Le cancer colorectal (du gros intestin et du rectum) est fréquent, surtout après 50 ans.

Il est grave et souvent diagnostiqué à un stade déjà évolué si on attend les signes cliniques.
Il est bien plus facile à soigner et bien mieux guéri s'il est dépisté très précocement, bien avant les signes cliniques

Encore mieux, on peut éviter sa survenue si l'on dépiste et traite les lésions intestinales très fréquentes que sont les POLYPES (présents chez au moins un tiers de la population de 65 ans) car certains de ces polypes vont grossir, se modifier en polypes adénomateux qui peuvent être des lésions précancéreuses et évoluer à bas bruit vers le cancer.

→ Le nombre de nouveaux cas par an - on parle d'incidence - est élevé, plaçant ce cancer au 3ème rang après le cancer de la prostate et le cancer du sein.
En 2005, ont été découverts 37 500 nouveaux cas en France. Les estimations pour 2011 sont de 40 500 (21 300 hommes et 19 200 femmes)
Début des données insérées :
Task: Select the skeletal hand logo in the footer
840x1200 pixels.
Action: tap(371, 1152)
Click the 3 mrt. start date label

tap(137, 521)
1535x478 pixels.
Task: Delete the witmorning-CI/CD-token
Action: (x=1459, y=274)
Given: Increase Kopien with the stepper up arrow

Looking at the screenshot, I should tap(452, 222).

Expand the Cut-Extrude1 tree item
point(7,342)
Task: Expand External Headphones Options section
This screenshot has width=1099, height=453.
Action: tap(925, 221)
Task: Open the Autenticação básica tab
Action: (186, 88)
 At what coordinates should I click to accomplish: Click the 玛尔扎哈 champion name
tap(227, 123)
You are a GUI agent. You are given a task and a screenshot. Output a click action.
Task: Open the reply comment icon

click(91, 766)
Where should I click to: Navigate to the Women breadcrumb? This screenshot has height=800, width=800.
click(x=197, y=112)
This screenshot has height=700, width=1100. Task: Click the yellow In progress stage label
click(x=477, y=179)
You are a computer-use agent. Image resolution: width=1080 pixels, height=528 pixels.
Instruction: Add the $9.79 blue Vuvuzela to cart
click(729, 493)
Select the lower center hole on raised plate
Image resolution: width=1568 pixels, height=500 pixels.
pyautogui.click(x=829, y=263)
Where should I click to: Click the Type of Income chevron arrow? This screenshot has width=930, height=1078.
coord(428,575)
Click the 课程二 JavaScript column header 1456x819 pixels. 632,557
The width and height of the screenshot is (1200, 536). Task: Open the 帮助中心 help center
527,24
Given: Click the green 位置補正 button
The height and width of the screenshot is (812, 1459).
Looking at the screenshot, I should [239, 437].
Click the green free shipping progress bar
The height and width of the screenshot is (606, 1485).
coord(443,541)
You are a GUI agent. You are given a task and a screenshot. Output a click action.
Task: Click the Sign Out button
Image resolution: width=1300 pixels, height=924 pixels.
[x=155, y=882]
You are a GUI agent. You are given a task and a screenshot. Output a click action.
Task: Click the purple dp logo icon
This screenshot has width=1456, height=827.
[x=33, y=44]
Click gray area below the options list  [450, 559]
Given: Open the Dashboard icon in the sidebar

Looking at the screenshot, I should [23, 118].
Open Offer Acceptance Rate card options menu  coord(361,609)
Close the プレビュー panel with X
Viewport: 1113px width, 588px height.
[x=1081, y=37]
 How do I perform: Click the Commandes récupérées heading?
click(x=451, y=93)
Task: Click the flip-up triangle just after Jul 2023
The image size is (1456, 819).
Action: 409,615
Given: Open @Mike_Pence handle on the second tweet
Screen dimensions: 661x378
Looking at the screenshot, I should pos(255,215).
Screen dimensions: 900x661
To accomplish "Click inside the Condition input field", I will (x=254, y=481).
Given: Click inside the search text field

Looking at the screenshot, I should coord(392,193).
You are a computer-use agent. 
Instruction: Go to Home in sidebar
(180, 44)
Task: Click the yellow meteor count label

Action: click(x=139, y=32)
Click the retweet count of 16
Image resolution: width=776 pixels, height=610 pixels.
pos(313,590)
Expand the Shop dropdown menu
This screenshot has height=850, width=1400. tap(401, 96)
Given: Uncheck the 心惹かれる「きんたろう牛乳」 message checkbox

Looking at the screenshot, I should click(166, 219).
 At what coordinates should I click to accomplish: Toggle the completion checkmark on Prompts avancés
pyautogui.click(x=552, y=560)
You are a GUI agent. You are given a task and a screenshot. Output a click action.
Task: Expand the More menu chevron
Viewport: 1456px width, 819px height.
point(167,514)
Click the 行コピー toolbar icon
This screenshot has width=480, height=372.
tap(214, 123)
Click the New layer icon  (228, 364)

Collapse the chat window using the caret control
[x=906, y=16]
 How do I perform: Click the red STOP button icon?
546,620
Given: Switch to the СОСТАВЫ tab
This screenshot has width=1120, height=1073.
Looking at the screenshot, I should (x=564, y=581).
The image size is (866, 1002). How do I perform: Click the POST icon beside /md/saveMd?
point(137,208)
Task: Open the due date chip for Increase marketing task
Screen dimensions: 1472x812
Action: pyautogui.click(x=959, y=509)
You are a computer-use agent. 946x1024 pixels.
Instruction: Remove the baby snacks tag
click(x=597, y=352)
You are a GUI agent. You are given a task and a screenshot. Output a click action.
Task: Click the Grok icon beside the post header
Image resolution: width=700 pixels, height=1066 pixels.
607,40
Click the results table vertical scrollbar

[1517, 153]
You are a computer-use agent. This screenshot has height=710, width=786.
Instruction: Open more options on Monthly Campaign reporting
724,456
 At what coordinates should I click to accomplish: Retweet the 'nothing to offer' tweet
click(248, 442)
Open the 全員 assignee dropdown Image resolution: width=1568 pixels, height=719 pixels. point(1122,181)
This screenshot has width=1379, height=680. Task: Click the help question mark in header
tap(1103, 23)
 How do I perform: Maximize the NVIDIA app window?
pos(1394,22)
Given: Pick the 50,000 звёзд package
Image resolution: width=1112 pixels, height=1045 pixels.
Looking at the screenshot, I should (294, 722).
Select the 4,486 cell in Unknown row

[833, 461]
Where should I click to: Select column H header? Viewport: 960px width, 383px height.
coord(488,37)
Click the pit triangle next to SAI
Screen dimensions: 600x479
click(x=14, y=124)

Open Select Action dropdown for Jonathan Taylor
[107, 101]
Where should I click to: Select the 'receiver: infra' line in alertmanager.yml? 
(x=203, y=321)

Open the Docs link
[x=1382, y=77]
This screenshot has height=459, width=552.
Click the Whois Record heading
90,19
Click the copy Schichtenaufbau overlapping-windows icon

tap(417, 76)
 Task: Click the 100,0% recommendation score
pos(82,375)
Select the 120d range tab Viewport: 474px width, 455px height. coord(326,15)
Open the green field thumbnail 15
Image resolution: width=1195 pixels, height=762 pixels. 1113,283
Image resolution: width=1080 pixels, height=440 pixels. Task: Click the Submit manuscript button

→ Le nombre de décès secondaires à ce cancer était en 2005 de 16 865 en France.
L'estimation pour 2011 est de plus de 17 500.
C'est la 2ème cause de décès par cancer en France après le cancer du poumon.


Le pronostic de la maladie dépend étroitement du stade de découverte
On parle de taux de survie à 5 ans et à 12 ans : sur 100 malades présentant un cancer au stade 1, localisé à seulement une partie de l'épaisseur de la paroi de l'intestin, sans atteinte des ganglions, et sans métastase (atteinte d'un organe distant, le plus souvent foie, poumon ou cerveau), 95 seront en vie et sans séquelles majeures au bout de 5 ans et encore 90 au bout de 12 ans.
L'évolution est moins favorable si toute la paroi est atteinte et beaucoup plus grave dès qu'il y a envahissement des ganglions et surtout métastases.
Si, à l’analyse d’un polype, on découvre un cancer limité à une seule couche de la paroi intestinale, on parle de cancer in situ ou intra-muqueux, la guérison est de 100% avec ablation lors de la coloscopie par le gastroentérologue. Une intervention chirurgicale est rarement nécessaire, sauf si très pros polype ou si problème particulier. Il n’y a pas de traitement complémentaire par radio ou chimiothérapie.

L'importance du dépistage précoce dans la prise en charge et l'évolution est absolument capitale.